Nourri d'une double inspiration : la photo d'un bébé porté à bout de bras par un réfugié clandestin lors d'un sauvetage à Lampedusa, un fait divers illustrant la violence des banlieues avec des adolescents mettant le feu aux boîtes à lettres d'un immeuble, faisant plusieurs victimes dont un nourrisson, l'auteur croise l'histoire du père réfugié auquel seule la survie de sa fille importe, avec la révolte de cette même gamine devenue adolescente dans son pays d'accueil.
Comment échapper à la mort et au malheur ? semble s'interroger l'auteur à travers l'itinéraire de ces deux personnages doués d'une combativité et d'un instinct de vie pourtant incontestables.

Lui se confesse avec amour et désespoir dans une langue qu'il s'est astreint à maîtriser parfaitement, y glissant des formules poétiques qui semblent venues de sa vie antérieure, quand les incises de la fille, en langage des cités type SMS, suent la rage et la brutalité.
Pas de dialogue ici, c'est lui qui fait récit. Son long monologue est justement ce message qu'après un trop long silence, il envoie à sa fille en prison. Ses paroles à elle, semblables à des coups de poing, n'étant qu'une restitution en direct du drame qui l'a conduite là.
Les mots, comme le courage fataliste de l'un face à la violence impulsive de l'autre, se répondent et s'opposent. Le fossé générationnel et culturel qui s'est installé entre eux est trop large pour être franchi désormais.
La parole se libère et explose mais il est déjà trop tard, le feu, éternel destructeur, allumé par les adolescents en écho à celui des rebelles qui les a menés en exil, embrase tout.

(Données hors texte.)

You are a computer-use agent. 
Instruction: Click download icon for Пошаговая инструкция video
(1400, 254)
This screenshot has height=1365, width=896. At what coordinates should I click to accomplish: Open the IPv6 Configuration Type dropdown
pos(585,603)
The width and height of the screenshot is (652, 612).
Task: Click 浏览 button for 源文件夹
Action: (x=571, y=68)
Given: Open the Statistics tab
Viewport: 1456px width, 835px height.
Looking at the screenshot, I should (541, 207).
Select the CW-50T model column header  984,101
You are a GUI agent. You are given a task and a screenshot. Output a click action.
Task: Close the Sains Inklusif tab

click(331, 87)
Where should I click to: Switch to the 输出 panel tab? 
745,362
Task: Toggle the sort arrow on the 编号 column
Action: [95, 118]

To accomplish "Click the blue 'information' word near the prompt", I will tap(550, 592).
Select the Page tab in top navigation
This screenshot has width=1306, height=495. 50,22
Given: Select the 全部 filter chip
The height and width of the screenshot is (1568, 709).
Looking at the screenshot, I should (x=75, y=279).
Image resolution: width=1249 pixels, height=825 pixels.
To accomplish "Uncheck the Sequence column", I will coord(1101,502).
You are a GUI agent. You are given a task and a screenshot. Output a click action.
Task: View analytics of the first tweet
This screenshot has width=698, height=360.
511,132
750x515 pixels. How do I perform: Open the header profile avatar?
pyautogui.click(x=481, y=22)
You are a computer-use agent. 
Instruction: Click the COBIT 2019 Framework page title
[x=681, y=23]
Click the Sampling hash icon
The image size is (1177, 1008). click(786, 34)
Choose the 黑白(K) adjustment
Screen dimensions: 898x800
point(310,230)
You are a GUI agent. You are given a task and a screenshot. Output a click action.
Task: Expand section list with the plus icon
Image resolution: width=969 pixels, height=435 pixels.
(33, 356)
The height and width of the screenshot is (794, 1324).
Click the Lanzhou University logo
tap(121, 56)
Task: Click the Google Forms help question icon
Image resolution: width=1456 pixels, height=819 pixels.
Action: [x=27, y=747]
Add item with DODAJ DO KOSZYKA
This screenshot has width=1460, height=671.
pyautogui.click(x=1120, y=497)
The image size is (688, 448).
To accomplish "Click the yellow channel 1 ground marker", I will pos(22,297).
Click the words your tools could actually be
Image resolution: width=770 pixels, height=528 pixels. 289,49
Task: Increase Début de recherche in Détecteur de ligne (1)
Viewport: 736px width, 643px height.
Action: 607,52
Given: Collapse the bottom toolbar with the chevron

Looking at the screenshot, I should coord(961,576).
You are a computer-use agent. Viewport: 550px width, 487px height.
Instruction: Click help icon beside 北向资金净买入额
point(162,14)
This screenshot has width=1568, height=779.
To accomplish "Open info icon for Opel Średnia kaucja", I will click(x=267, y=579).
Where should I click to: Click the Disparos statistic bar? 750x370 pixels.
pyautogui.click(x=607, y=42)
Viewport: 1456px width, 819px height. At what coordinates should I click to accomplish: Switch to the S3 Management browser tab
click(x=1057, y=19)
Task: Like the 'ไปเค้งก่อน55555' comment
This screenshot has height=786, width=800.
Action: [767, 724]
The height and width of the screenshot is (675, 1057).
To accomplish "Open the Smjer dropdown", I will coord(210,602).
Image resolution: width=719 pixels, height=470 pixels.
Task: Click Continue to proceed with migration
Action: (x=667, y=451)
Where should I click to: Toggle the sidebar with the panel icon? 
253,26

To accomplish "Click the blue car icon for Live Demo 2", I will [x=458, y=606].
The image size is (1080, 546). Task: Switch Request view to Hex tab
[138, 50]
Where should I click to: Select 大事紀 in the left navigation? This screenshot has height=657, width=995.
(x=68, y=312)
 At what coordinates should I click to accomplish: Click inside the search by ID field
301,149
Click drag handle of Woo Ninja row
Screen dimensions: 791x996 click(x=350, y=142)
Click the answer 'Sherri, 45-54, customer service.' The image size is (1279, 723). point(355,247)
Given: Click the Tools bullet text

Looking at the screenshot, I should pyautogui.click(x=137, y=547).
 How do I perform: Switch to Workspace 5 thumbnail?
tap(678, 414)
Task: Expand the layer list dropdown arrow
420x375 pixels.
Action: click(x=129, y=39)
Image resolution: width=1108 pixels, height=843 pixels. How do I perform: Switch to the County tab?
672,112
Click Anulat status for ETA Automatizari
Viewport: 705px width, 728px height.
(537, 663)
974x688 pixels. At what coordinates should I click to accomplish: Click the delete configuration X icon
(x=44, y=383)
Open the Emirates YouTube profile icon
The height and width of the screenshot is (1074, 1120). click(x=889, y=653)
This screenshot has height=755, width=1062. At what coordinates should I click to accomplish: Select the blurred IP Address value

Les phrases, sans ponctuation, haletantes, pleines d'images et de couleurs, créent l'émotion et le sens au-delà de toute psychologie des personnages et de tout pathos.
La langue d'une concision et d'une intensité fascinante, toujours sur le fil du rasoir, souffle le chaud et le froid pour dire la vie et l'humanité, dans sa violence et ses espoirs.
Une tragédie double qui interroge le destin et met en scène l'exil et la condition d'étranger.

Un court roman, rare, incandescent, profond, inoubliable, à lire de toute urgence.

Dominique Baillon-Lalande 
(04/02/14)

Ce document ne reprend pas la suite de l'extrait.